Blake Chancey (born September 11, 1962) is an American record producer and music business executive, known primarily for his work in country music. Formerly an executive vice president and chief creative officer for Sony Music, he later formed a partnership with artist manager Scott Siman. He is currently the chief creative officer and partner of RPM Music Group in Nashville, Tennessee and one of Nashville's leading record producers.

== Career ==
Chancey is the son of record producer and label executive Ron Chancey, who signed George Strait and Jimmy Buffett, and produced the Oak Ridge Boys and Billy Crash Craddock and Jeris Ross, among others.

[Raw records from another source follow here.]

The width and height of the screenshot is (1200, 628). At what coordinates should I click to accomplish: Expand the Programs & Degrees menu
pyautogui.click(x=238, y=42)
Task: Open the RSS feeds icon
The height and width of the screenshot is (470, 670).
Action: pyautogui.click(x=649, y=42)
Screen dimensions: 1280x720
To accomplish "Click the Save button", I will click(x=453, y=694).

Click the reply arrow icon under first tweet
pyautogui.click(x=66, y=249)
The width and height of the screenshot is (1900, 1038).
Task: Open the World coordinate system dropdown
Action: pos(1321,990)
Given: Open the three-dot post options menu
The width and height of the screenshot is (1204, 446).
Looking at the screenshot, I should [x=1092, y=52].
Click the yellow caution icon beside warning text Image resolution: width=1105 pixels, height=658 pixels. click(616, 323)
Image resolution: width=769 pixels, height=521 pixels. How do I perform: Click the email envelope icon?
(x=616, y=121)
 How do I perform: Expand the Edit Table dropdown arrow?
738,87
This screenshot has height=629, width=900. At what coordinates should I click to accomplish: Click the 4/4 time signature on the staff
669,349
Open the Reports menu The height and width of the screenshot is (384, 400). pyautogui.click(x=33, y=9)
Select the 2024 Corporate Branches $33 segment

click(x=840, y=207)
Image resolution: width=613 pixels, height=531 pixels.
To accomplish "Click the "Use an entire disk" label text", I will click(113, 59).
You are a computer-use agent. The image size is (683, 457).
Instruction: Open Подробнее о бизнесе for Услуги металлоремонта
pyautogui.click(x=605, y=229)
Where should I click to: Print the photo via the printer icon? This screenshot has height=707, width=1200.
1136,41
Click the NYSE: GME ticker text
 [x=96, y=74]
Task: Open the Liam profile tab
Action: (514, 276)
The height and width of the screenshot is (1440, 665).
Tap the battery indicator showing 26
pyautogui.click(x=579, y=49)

Beginning his career as a sound engineer, he first worked with Ricky Nelson, The Allman Brothers Band and Joe Walsh. He later enrolled in the Music Business Program at Middle Tennessee State University where he received a BA in Music Business. Working with Bob Beckham at Combine Music, he worked with writers such as Dennis Linde, Kris Kristofferson, Tony Joe White, Larry Gatlin and Guy Clark. One of his first successes as a producer was the platinum debut album of David Ball.

In the early 1990s, Siman and Paul Worley, who were running Sony Nashville, reached out to Chancey to serve as A&R executive and producer at Sony Records. While at Sony, Chancey worked with and developed The Dixie Chicks, Ricochet, Montgomery Gentry, as well as overseeing the A&R of many other artists on the roster. He went on to produce Waylon Jennings, Billy Ray Cyrus, Little Big Town and Mary Chapin Carpenter and many other Sony artists.

The Dixie Chicks' 1998 album Wide Open Spaces and their 1999 Fly album won Chancey a Grammy Award for Best Country Album. They also earned him two CMA Awards and two ACM Awards, and numerous other nominations.

Since leaving Sony Records, Chancey has worked as an independent producer and publisher, producing records on Montgomery Gentry, Gretchen Wilson, The Lost Trailers, Kellie Pickler, Jeff Bates and others.